Chinese issuers have been a focus of the Commission as well as the class action bar in recent months. The SEC, for example, has revoked the registration statements of over a dozen Chinese issuers and has another 27 revocation cases pending. One of the largest groups of securities class actions filed last year was cases brought against Chinese issuers that went public through a reverse merger.

Yesterday the Commission brought another enforcement action against a Chinese issuer. The case centered on a Chinese company and its former Chairman and CEO as well as its current CEO. At one time the company owned a valuable coal mine. As part of a fraudulent scheme the coal mine was transferred to another entity in the Peoples Republic of China or PRC following which the PRC and U.S. company simultaneously sold their shares to investors in each country, all of whom thought they were acquiring an interest in the same coal mine. SEC v. Ming Zhao, Case No. 12 CV 1316 (S.D.N.Y. Filed Feb. 22, 2012).

### Listing for locating words and elements:
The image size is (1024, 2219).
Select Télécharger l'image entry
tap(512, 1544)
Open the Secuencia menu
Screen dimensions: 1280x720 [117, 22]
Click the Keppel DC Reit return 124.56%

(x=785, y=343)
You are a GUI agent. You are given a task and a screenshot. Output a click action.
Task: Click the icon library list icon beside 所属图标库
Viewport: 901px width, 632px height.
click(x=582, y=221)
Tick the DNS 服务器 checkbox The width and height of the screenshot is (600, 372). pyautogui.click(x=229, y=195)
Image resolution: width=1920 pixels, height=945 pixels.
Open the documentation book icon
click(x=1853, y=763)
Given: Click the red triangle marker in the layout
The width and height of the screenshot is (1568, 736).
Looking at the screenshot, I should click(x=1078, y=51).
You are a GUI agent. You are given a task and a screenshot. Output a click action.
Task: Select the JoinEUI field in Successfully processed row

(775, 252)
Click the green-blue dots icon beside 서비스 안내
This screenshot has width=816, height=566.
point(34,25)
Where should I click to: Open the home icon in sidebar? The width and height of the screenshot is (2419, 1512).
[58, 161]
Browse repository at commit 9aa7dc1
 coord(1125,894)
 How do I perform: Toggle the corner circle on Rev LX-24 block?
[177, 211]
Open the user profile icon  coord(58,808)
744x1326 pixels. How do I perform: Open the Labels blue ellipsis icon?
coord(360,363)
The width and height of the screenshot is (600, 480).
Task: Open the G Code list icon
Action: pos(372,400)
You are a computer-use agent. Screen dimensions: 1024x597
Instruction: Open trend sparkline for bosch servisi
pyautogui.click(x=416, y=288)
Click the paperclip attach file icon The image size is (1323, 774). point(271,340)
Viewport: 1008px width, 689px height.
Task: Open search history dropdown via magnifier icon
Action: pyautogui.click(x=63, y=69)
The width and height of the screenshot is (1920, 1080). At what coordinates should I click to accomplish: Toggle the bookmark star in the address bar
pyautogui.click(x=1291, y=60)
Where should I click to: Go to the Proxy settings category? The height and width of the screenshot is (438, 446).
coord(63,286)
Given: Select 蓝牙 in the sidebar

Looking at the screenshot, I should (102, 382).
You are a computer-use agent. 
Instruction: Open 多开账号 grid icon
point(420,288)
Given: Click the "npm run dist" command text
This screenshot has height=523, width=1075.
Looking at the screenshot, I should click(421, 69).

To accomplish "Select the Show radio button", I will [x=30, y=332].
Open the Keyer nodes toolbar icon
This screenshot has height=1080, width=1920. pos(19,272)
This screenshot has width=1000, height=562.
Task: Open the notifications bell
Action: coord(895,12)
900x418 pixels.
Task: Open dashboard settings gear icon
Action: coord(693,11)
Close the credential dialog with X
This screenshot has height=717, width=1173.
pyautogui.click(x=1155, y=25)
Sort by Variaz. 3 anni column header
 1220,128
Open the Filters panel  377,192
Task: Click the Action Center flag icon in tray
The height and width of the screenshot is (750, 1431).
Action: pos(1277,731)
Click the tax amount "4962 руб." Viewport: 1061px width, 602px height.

### Exercise requirements:
#1 Return the part of the article on SEC actions against Chinese issuers between "Yesterday the Commission" and "Feb. 22, 2012).", inclusive.
#2 What does the article on SEC actions against Chinese issuers cite to show that such issuers have recently drawn the attention of the Commission and the class action bar?
#3 Write what comes next in the article on SEC actions against Chinese issuers, picking up after its final sentence.
You won't need the listing.

### Results for the exercise:
#1
Yesterday the Commission brought another enforcement action against a Chinese issuer. The case centered on a Chinese company and its former Chairman and CEO as well as its current CEO. At one time the company owned a valuable coal mine. As part of a fraudulent scheme the coal mine was transferred to another entity in the Peoples Republic of China or PRC following which the PRC and U.S. company simultaneously sold their shares to investors in each country, all of whom thought they were acquiring an interest in the same coal mine. SEC v. Ming Zhao, Case No. 12 CV 1316 (S.D.N.Y. Filed Feb. 22, 2012).

#2 The SEC has revoked the registration statements of over a dozen Chinese issuers and has another 27 revocation cases pending. In addition, one of the largest groups of securities class actions filed last year was brought against Chinese issuers that went public through a reverse merger.

#3
The case focuses on Puda Coal, Inc., a Delaware corporation with a principal office in Taiyucan, Shanxi Province, PRC. Its shares were traded on the NYSE from September 2009 through August 2011. The primary asset of the company was Shaux Coal, a coal mining company that was an indirect subsidiary 90% owned by Puda.

On September 28, 2009, Puda announced that Shanxi Coal was one of the entities selected by the Shanxi provincial government to become a coal mining consolidator. This was an extremely lucrative opportunity for the company. Earlier in September, however, Puda’s CEO, defendant Ming Zhao, transferred all of the company’s interest in Shanxi Coal to himself. Subsequently, in July 2010 Mr. Zhao transferred 49% of the coal company to CITIC Trust Co., a Chinese private equity fund. That fund was controlled by CITI Group, the largest state-owned investment firm in the PRC. Mr. Zhao also arranged to have Shanxi Coal pledge 51% of its assets to CITI Trust as collateral for a loan of about $370 million.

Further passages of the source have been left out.